WORK TO DO>
1) In the article on Utah's journalist shield law, why do critics object to the proposal? Answer in one to three sentences.
2) In the article on Utah's journalist shield law, which court is considering the rule?
3) Continue the news article on Utah's journalist shield law from its last sentence.

EXTRACT TO READ>

------------------------------------

Utah's top court ponders journalist shield law
But critics of the Utah proposal say the privilege is too broad and could undermine key cases
By Paul Beebe
The Salt Lake Tribune
12/13/2007
Utah's top court ponders journalist shield law
The Utah Supreme Court is considering what experts say would be one of the strongest rules in the country shielding reporters from prosecutors, defense lawyers and judges who would punish them for refusing to reveal confidential news sources.
"It creates a near absolute privilege for reporters and their confidential sources, meaning that if a journalist was called to testify in a court hearing or an administrative hearing, they could use this shield to protect their sources," said Joel Campbell, a Brigham Young University professor and member of the Freedom of Information Committee for the national Society of Professional Journalists.

------------------------------------

RECORDED DATA>
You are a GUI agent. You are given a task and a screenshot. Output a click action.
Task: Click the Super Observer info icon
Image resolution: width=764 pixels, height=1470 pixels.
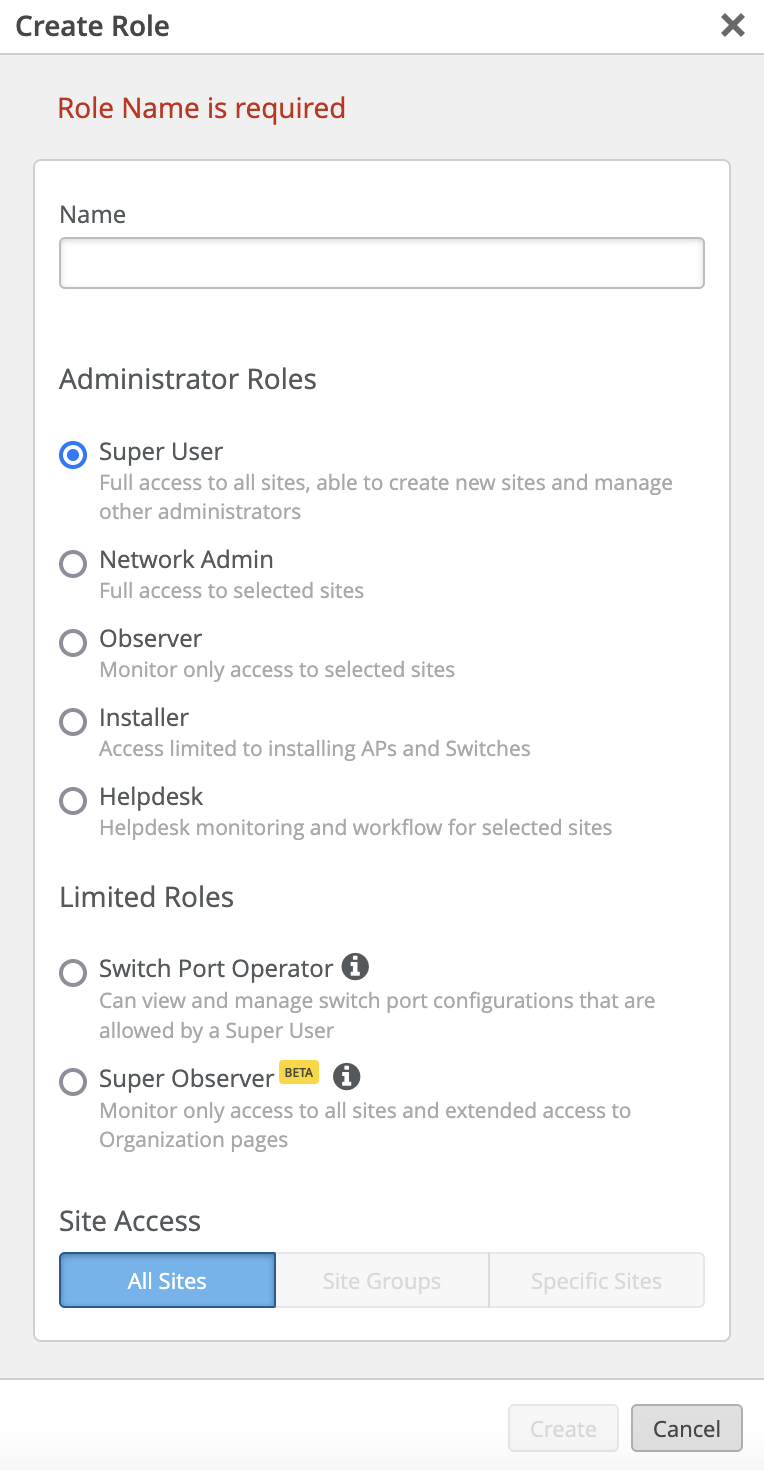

------------------------------------

TASK-BY-TASK RESULTS>
1) Critics say the privilege is too broad. They warn it could undermine key cases.

2) The Utah Supreme Court.

3)
The public can comment on the proposed rule until Jan. 22 by going to
www.utcourts.gov/resources/rules/comments. An advisory committee of lawyers and judges will decide if the comments warrant amending the rule, which ultimately must be approved by a majority of the court's five justices. State legislators have promised not to intervene if the rule is enacted.
Yet the rule is not without critics. Some prosecutors think it's too broad and could undermine important cases. Others say the creation of a reporter privilege will lead journalists to attempt to hide information that now cannot be concealed under Utah law. Lawyers will push back by mounting legal challenges that could swamp the already overburdened court system, critics say.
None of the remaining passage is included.